Keith Hamel's Csound Course
Week 5
In this tutorial:
Program Control Statements
At times it is useful to include conditional statements in an instrument definition. Conditional statements allow different parts of code to be processed under different circumstances. Conditional statements take the form:
if (something is greater than, equal to or less than something else)
goto somewhere
the conditional part is an expression using the following operators:
> greater than
< less than
== equal to
>= greater than or equal to
<= less than or equal to
!= not equal to
This statement is placed in parentheses ( ) following the if.
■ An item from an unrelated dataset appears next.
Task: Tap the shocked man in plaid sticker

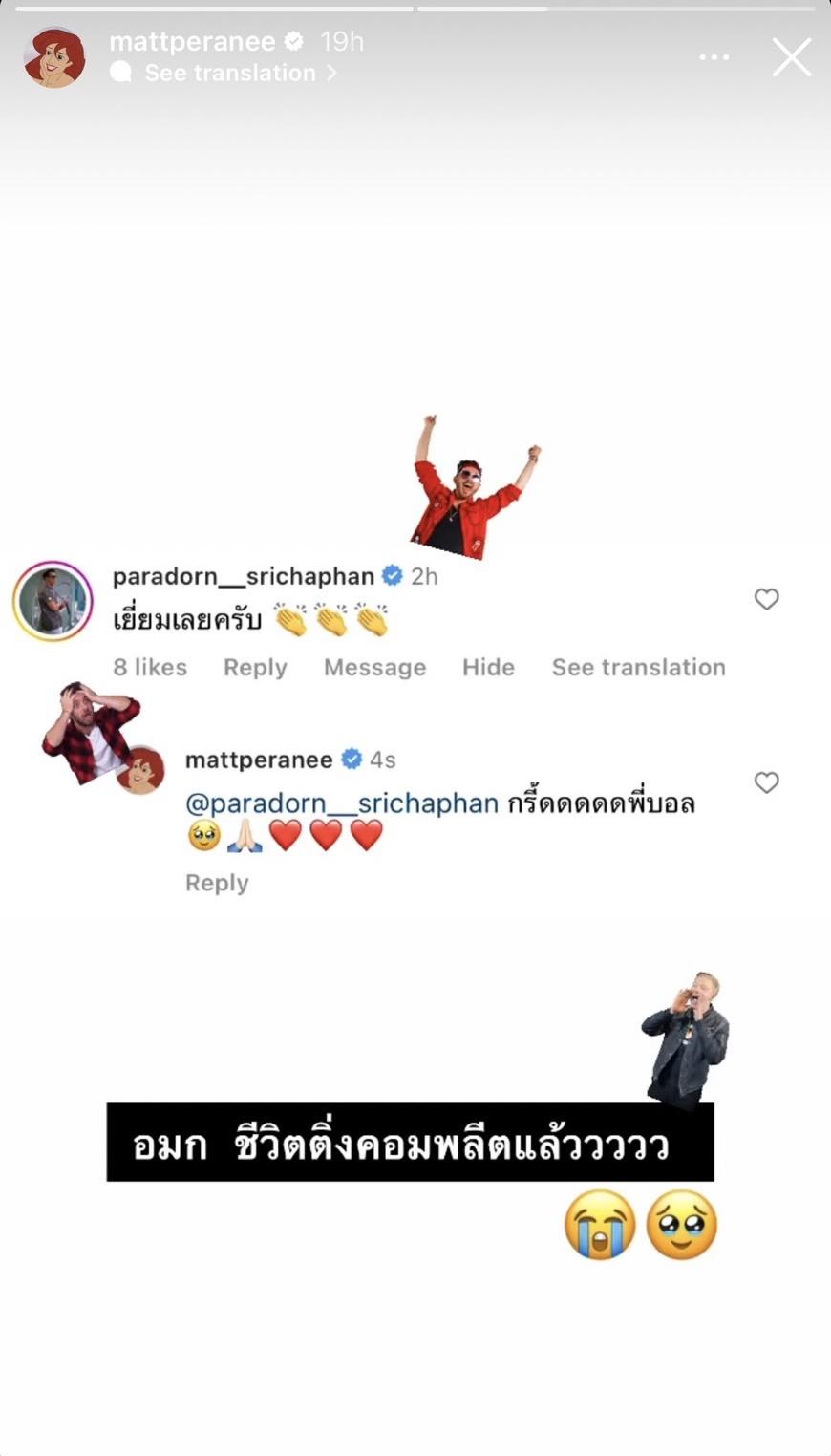Action: pos(91,730)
After the statement, there is a goto followed by a label. The goto can operate at a-time(goto), k-time (kgoto) or i-time (igoto). The label can be any word consisting of lower case letters. The label must appear somewhere else in the instrument definition followed by a colon -- this marks the place to which the program jumps whenever the condition is true. When the condition is true the code between the if--goto and the label are skipped.
if (p3 >= 1.0) goto longnote
; the code for a short note goes in here -------
longnote:
; the code for a long note goes in here ------
Conditional statements can be used to provide several different envelopes for an instrument. For example, if you wanted 3 different envelopes within a single instrument, you could set a parameter in the score to tell the instrument which envelope to use. Once you have jumped to a label and processed the appropriate lines of code, you must make sure your jump passed the other envelope definitions with another goto, kgoto, or igoto expression.
(a value of 1, 2 or 3 is passed from the score in p7)
if (p7 == 1) kgoto envelope1
if (p7 == 2) kgoto envelope 2
if (p7 == 3) kgoto envelope 3
envelope1:
k1 linseg 0, p3 *.5, 1, p3*.5, 0 ; up then down
kgoto mainpart
envelope2:
k1 linseg 1, p3 *.5, 0, p3*.5, 1 ; down then up
kgoto mainpart ; jump to audio part
envelope3:
k1 linseg 1, p3, 0 ; down in p3
kgoto mainpart ; this is redundant
mainpart:
asig oscil p4 * k1, cpspch(p5), 1; ; main oscillator
outs asig, asig ; output to file
In the above example, all three envelopes use the same variable name (k1) since that variable is needed in the oscil. If you used different variable names, the oscillator would not always have a value for the variable.
Index
Table
The table generator provides access to any function (f- statement) defined in the score. These functions may be generated by any GEN routine, and can be accessed at a variety of rates. (In fact, an oscil is really just a table-lookup generator which reads quickly through a sinewave table).
Index
GEN 2
To the GEN-routines introduced thus far, we add GEN 2. This routine allows discrete values to be loaded into a table. The table size must still be a power of 2 or power or 2 + 1. Usually raw values (i.e. unscaled values) are specified. If 2 appears as the fourth parameter of the f-statement, the values are normalized (i.e. scaled to 1), if -2 appears as the fourth parameter, the actual values are loaded into the table. Normally, unscaled values are desired in Gen-2, so -2 is used.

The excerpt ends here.